The problem: Print every line of the data exactly as shown.

Provided entries:
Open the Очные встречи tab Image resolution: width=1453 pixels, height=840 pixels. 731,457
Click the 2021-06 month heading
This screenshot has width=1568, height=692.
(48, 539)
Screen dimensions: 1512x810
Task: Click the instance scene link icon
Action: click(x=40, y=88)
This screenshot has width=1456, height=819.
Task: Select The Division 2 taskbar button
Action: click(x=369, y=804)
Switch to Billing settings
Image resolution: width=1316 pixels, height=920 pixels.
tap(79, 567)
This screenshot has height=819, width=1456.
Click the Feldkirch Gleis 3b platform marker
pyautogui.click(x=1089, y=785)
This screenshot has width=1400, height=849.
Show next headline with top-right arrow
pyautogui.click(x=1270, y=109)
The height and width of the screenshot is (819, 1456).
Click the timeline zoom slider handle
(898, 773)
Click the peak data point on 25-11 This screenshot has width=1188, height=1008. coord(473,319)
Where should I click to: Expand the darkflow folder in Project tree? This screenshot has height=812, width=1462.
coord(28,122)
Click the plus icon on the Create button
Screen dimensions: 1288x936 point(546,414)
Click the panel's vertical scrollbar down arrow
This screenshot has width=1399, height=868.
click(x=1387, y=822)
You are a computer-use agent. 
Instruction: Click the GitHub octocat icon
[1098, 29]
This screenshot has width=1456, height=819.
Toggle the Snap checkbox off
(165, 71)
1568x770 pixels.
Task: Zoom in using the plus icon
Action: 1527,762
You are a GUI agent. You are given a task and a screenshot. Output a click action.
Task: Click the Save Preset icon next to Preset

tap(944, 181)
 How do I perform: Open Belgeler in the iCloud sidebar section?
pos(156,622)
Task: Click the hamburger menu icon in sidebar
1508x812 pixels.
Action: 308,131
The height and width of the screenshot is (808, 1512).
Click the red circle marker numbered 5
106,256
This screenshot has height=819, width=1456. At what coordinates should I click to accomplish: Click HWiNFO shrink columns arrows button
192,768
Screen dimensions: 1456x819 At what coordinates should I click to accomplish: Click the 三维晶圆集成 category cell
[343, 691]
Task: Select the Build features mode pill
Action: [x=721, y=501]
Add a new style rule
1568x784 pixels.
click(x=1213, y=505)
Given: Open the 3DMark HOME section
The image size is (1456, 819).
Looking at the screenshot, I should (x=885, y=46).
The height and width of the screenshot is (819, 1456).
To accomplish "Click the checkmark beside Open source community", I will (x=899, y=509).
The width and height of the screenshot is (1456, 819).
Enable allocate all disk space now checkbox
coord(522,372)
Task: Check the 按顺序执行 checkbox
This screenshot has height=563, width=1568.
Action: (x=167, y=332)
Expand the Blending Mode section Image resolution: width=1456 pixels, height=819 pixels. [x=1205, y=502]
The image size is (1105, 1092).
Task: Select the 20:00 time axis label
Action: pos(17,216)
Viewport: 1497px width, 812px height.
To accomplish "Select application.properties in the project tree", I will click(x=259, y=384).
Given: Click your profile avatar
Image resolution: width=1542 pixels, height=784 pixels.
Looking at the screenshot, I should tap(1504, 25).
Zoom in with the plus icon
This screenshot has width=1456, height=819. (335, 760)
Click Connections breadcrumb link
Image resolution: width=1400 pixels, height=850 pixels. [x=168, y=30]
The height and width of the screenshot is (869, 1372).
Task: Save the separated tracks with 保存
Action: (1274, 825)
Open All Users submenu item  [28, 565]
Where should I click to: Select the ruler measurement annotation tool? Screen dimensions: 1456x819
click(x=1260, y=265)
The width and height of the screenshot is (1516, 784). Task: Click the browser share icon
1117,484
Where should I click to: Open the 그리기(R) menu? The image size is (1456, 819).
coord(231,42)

Final answer:
Open the Очные встречи tab Image resolution: width=1453 pixels, height=840 pixels. 731,457
Click the 2021-06 month heading
This screenshot has width=1568, height=692.
(48, 539)
Screen dimensions: 1512x810
Task: Click the instance scene link icon
Action: click(x=40, y=88)
This screenshot has width=1456, height=819.
Task: Select The Division 2 taskbar button
Action: click(x=369, y=804)
Switch to Billing settings
Image resolution: width=1316 pixels, height=920 pixels.
tap(79, 567)
This screenshot has height=819, width=1456.
Click the Feldkirch Gleis 3b platform marker
pyautogui.click(x=1089, y=785)
This screenshot has width=1400, height=849.
Show next headline with top-right arrow
pyautogui.click(x=1270, y=109)
The height and width of the screenshot is (819, 1456).
Click the timeline zoom slider handle
(898, 773)
Click the peak data point on 25-11 This screenshot has width=1188, height=1008. coord(473,319)
Where should I click to: Expand the darkflow folder in Project tree? This screenshot has height=812, width=1462.
coord(28,122)
Click the plus icon on the Create button
Screen dimensions: 1288x936 point(546,414)
Click the panel's vertical scrollbar down arrow
This screenshot has width=1399, height=868.
click(x=1387, y=822)
You are a computer-use agent. 
Instruction: Click the GitHub octocat icon
[1098, 29]
This screenshot has width=1456, height=819.
Toggle the Snap checkbox off
(165, 71)
1568x770 pixels.
Task: Zoom in using the plus icon
Action: 1527,762
You are a GUI agent. You are given a task and a screenshot. Output a click action.
Task: Click the Save Preset icon next to Preset

tap(944, 181)
 How do I perform: Open Belgeler in the iCloud sidebar section?
pos(156,622)
Task: Click the hamburger menu icon in sidebar
1508x812 pixels.
Action: 308,131
The height and width of the screenshot is (808, 1512).
Click the red circle marker numbered 5
106,256
This screenshot has height=819, width=1456. At what coordinates should I click to accomplish: Click HWiNFO shrink columns arrows button
192,768
Screen dimensions: 1456x819 At what coordinates should I click to accomplish: Click the 三维晶圆集成 category cell
[343, 691]
Task: Select the Build features mode pill
Action: [x=721, y=501]
Add a new style rule
1568x784 pixels.
click(x=1213, y=505)
Given: Open the 3DMark HOME section
The image size is (1456, 819).
Looking at the screenshot, I should (x=885, y=46).
The height and width of the screenshot is (819, 1456).
To accomplish "Click the checkmark beside Open source community", I will (x=899, y=509).
The width and height of the screenshot is (1456, 819).
Enable allocate all disk space now checkbox
coord(522,372)
Task: Check the 按顺序执行 checkbox
This screenshot has height=563, width=1568.
Action: (x=167, y=332)
Expand the Blending Mode section Image resolution: width=1456 pixels, height=819 pixels. [x=1205, y=502]
The image size is (1105, 1092).
Task: Select the 20:00 time axis label
Action: pos(17,216)
Viewport: 1497px width, 812px height.
To accomplish "Select application.properties in the project tree", I will click(x=259, y=384).
Given: Click your profile avatar
Image resolution: width=1542 pixels, height=784 pixels.
Looking at the screenshot, I should tap(1504, 25).
Zoom in with the plus icon
This screenshot has width=1456, height=819. (335, 760)
Click Connections breadcrumb link
Image resolution: width=1400 pixels, height=850 pixels. [x=168, y=30]
The height and width of the screenshot is (869, 1372).
Task: Save the separated tracks with 保存
Action: (1274, 825)
Open All Users submenu item  [28, 565]
Where should I click to: Select the ruler measurement annotation tool? Screen dimensions: 1456x819
click(x=1260, y=265)
The width and height of the screenshot is (1516, 784). Task: Click the browser share icon
1117,484
Where should I click to: Open the 그리기(R) menu? The image size is (1456, 819).
coord(231,42)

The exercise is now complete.